__The input__
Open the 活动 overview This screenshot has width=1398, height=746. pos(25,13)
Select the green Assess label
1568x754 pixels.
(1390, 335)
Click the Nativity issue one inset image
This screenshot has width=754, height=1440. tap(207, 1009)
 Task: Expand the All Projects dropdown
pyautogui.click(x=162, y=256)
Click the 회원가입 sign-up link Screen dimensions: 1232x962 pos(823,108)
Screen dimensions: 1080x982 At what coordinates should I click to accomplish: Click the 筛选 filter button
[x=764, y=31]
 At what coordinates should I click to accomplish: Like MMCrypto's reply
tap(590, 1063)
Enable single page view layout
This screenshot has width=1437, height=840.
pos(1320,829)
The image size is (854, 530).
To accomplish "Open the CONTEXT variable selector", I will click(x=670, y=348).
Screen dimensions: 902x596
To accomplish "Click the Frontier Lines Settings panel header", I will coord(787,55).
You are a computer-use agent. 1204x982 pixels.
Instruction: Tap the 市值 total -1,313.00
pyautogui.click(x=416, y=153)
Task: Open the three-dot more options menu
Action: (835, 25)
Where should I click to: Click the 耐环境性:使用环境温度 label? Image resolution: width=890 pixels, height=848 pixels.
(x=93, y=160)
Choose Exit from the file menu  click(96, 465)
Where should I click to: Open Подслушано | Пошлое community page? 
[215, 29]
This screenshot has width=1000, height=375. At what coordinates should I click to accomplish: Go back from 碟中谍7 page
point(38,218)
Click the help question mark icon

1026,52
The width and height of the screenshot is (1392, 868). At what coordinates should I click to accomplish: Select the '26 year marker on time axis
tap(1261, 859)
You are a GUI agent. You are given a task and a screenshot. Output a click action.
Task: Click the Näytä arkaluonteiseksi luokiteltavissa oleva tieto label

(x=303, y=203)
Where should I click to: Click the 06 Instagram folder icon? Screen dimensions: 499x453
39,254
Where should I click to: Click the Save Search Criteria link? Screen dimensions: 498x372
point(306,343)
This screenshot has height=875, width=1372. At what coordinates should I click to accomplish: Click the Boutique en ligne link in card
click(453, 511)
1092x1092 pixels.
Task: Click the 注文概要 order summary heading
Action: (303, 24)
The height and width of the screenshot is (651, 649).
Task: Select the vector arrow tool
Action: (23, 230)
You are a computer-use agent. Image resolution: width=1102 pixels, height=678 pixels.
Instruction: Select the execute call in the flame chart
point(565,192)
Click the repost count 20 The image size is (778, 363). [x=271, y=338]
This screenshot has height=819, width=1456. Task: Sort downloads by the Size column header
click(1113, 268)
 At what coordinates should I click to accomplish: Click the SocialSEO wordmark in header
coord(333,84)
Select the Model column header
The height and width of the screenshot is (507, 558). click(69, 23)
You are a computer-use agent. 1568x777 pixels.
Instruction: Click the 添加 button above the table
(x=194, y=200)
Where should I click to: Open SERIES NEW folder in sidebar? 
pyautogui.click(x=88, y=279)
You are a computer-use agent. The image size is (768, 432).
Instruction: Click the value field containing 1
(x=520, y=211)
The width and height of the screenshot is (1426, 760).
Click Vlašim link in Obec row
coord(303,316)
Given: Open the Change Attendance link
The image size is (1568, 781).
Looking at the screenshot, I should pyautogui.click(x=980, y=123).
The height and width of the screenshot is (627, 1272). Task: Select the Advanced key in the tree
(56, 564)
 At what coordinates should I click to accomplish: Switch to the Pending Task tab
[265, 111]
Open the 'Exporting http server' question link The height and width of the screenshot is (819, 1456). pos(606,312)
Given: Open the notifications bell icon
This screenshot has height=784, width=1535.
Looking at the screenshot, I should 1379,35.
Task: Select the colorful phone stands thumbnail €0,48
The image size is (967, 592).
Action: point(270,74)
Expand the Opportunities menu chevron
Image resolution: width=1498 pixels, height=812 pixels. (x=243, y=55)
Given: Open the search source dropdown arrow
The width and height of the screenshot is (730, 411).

__Task to complete__
Your reply should hold all the lines from the listing above in which "computer" appears.

__Answer space__
You are a computer-use agent. 1204x982 pixels.
You are a computer-use agent. Image resolution: width=1102 pixels, height=678 pixels.
You are a computer-use agent. 1568x777 pixels.
You are a computer-use agent. The image size is (768, 432).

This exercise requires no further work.